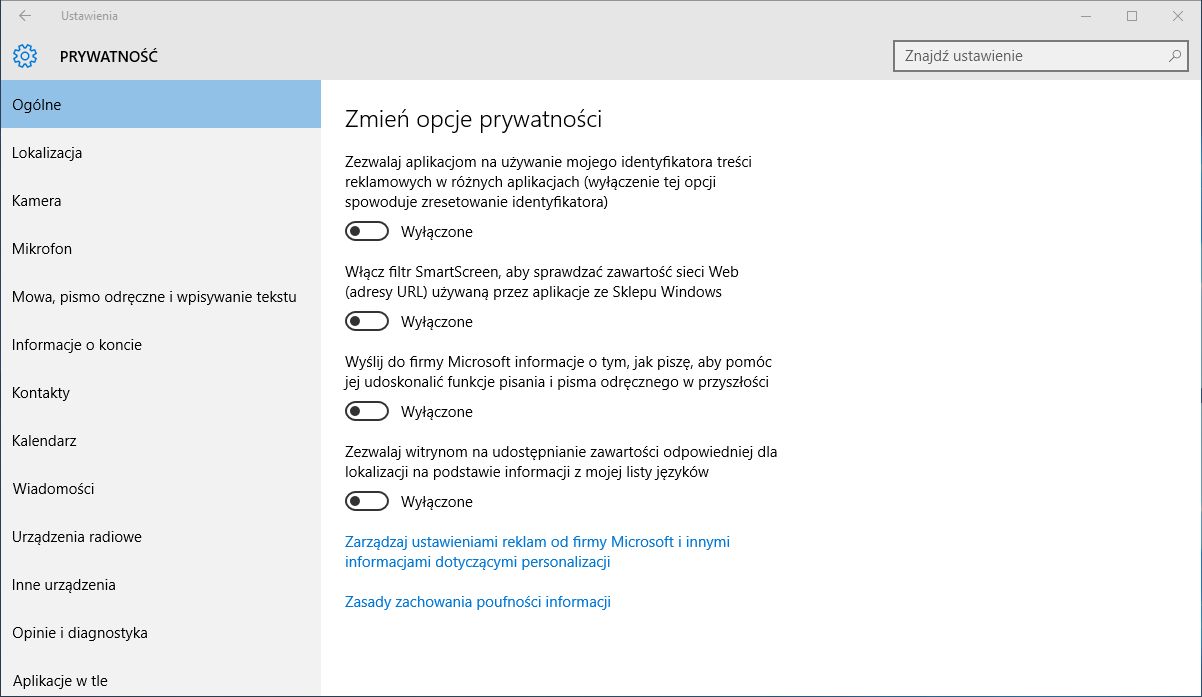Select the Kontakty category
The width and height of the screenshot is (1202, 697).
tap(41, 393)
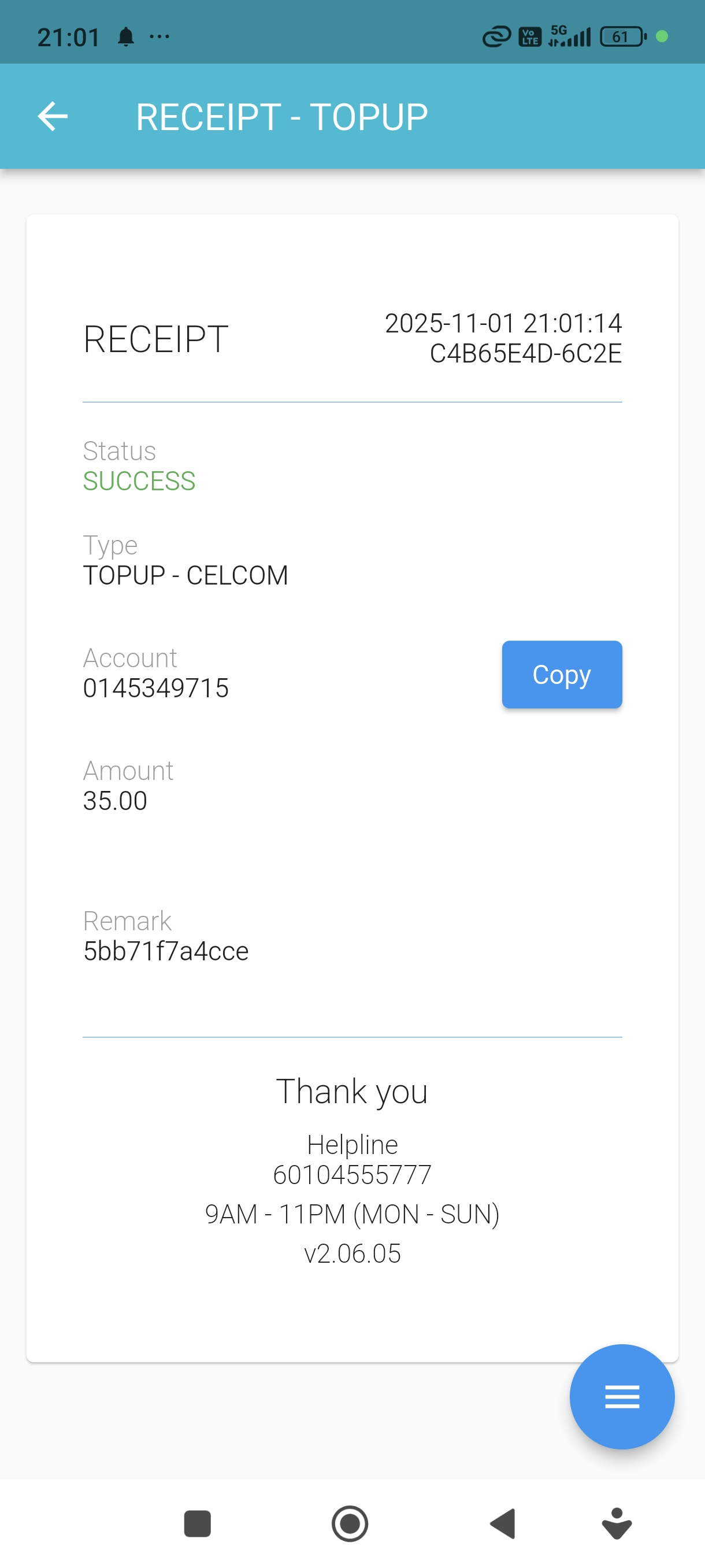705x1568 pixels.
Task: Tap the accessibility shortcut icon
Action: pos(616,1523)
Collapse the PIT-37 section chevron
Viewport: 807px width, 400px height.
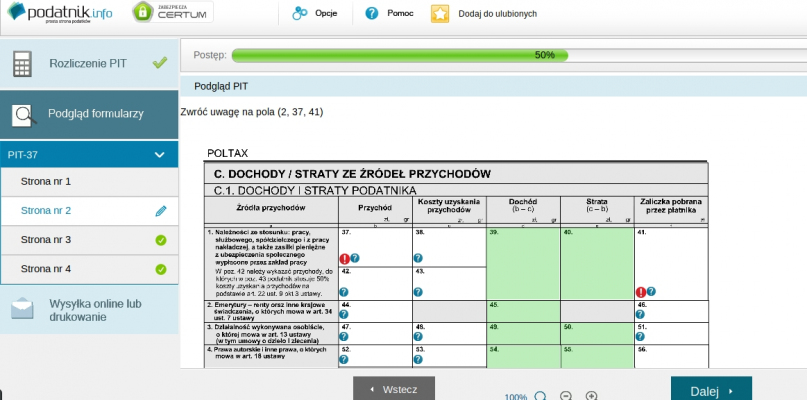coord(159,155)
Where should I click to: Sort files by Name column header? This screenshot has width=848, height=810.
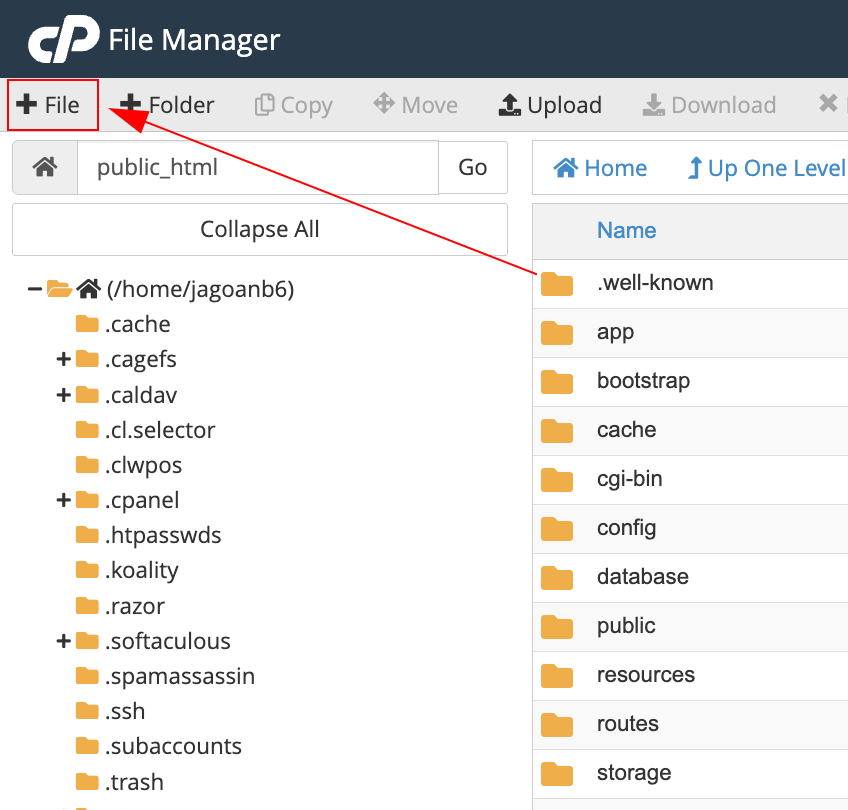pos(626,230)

__________

_What you have to do:_ Leaving the pictures aside, transcribe only the lines from the one containing "Collapse the PIT-37 section chevron" to the final line of the listing above, inclusive, exactly as they appear.

_Reply:_
Collapse the PIT-37 section chevron
Viewport: 807px width, 400px height.
coord(159,155)
Where should I click to: Sort files by Name column header? This screenshot has width=848, height=810.
pos(626,230)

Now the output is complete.